Exercise description: The reply should hold nothing except the lines from the one with "Instruction: Click the キャンセル button" through the end of the entries, duplicated exactly and with no pictures.
** Opening Records shown block **
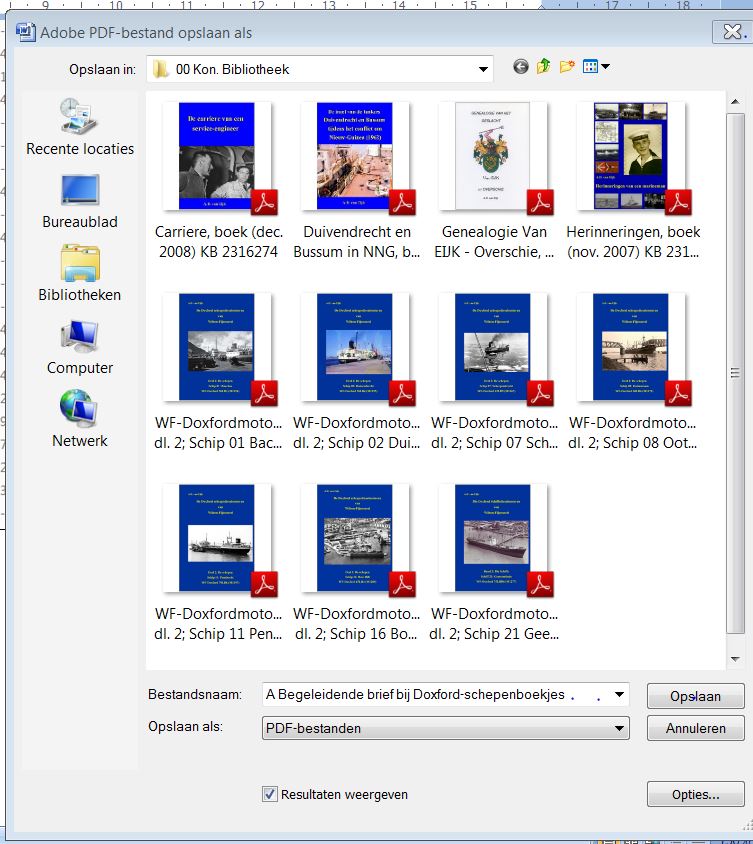
Task: Click the Back navigation arrow icon
Action: coord(520,67)
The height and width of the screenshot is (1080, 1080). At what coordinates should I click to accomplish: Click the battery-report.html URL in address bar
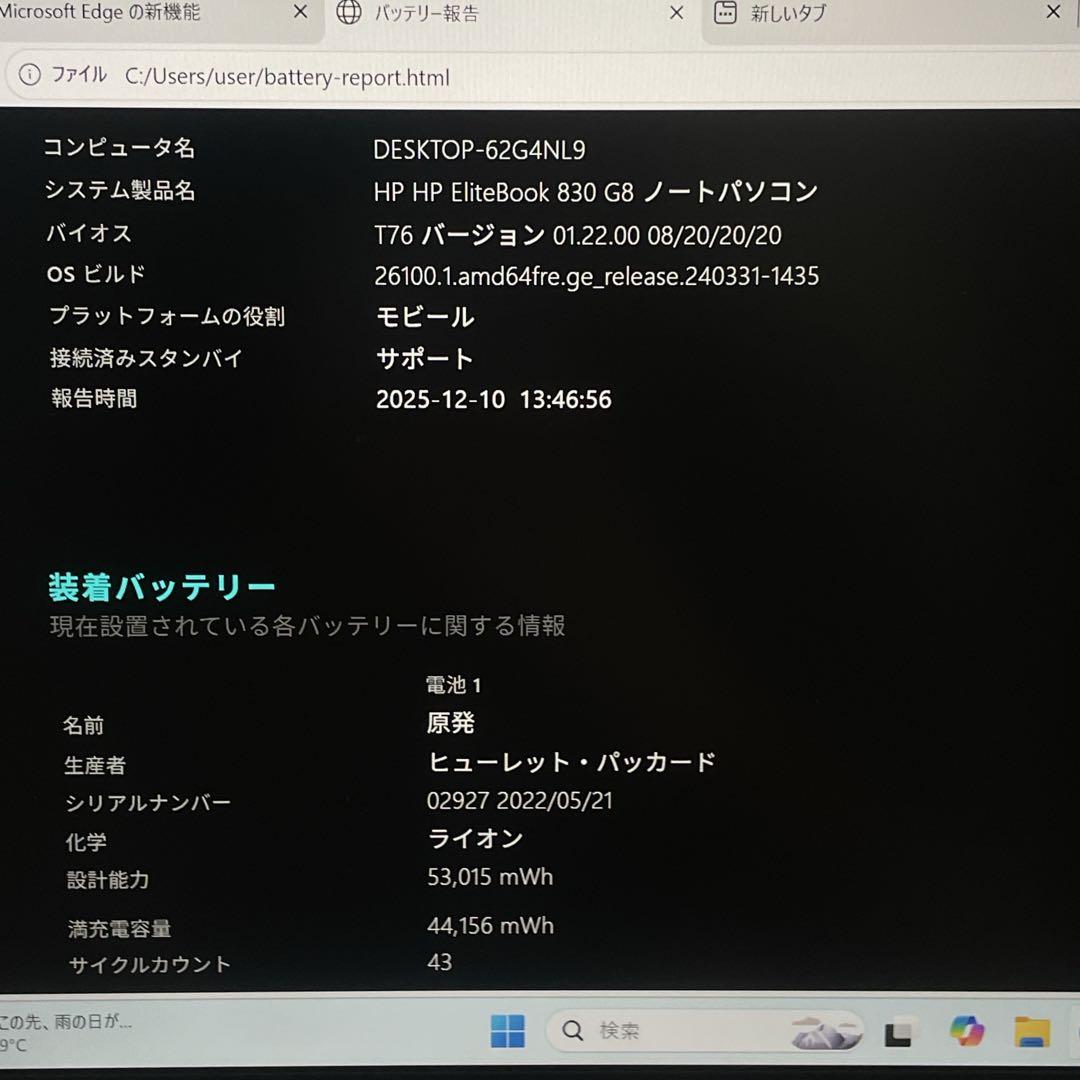tap(288, 77)
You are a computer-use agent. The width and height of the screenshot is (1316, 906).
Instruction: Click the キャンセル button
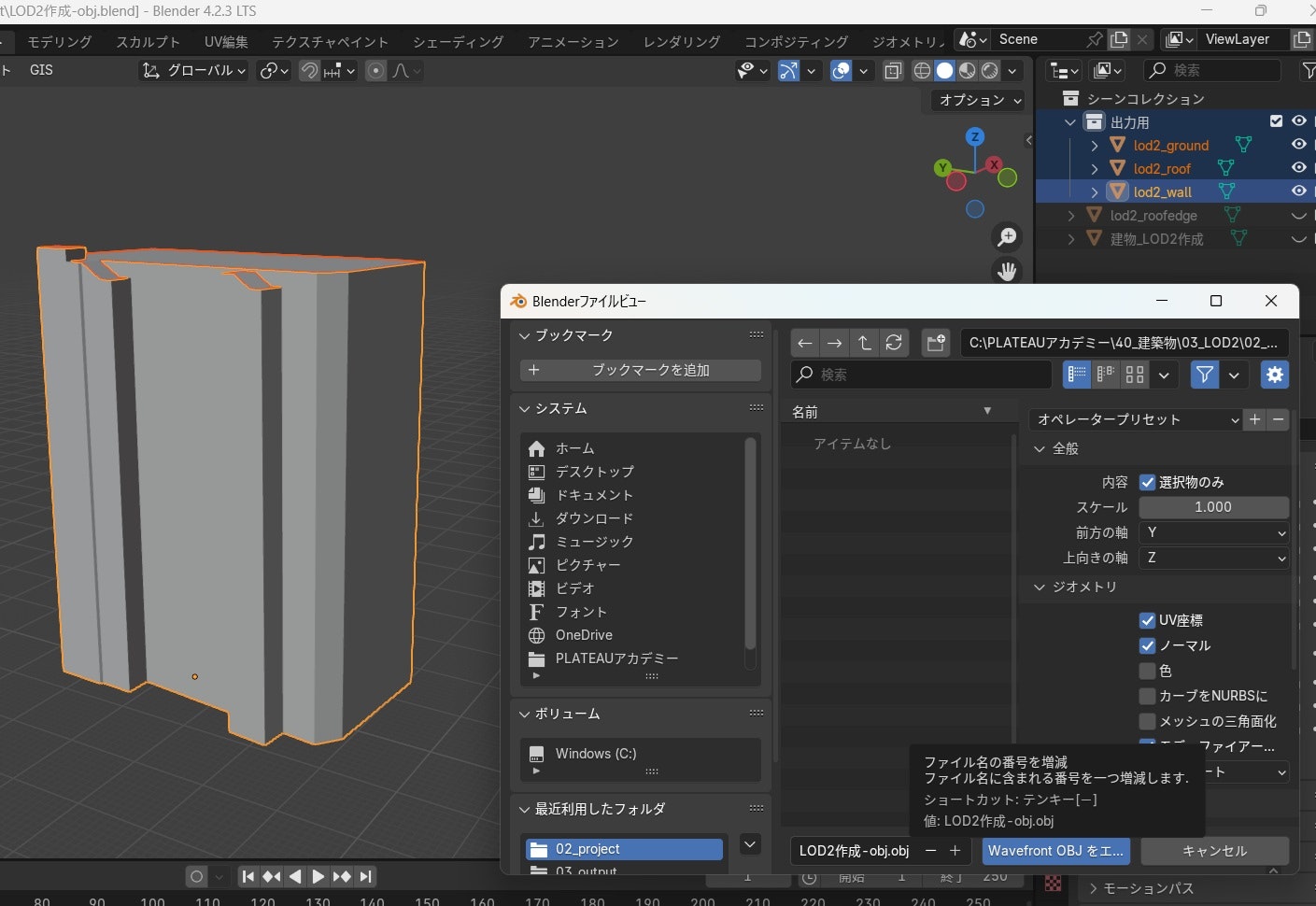(1214, 851)
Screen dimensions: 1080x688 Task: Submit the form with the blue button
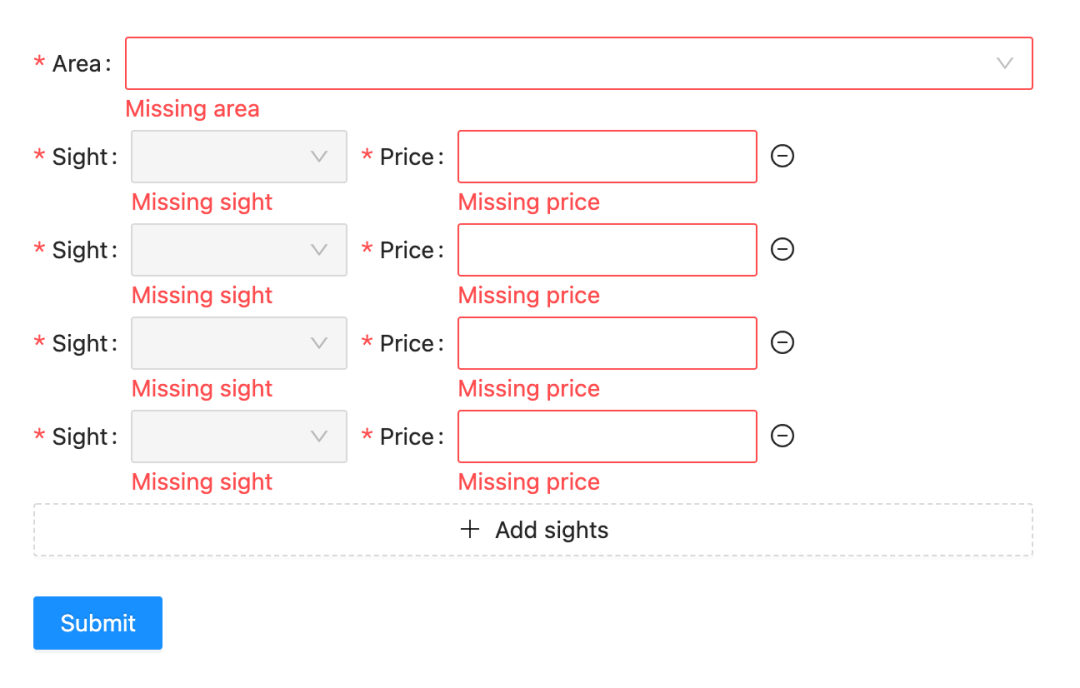pos(98,623)
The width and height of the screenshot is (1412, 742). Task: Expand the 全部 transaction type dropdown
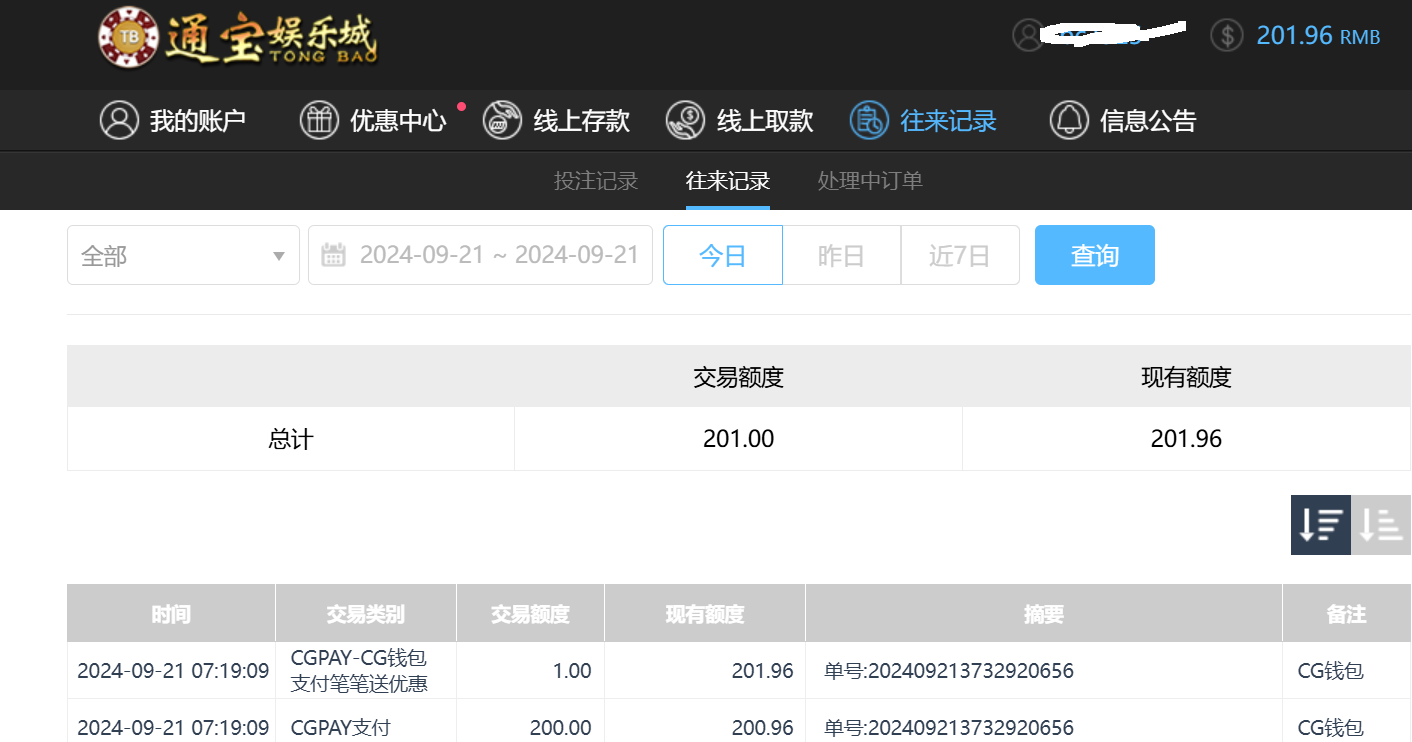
** Closing Records shown block **
Task result:
Instruction: Click the キャンセル button
(1214, 851)
Screen dimensions: 1080x688 Task: Submit the form with the blue button
pos(98,623)
The width and height of the screenshot is (1412, 742). Task: Expand the 全部 transaction type dropdown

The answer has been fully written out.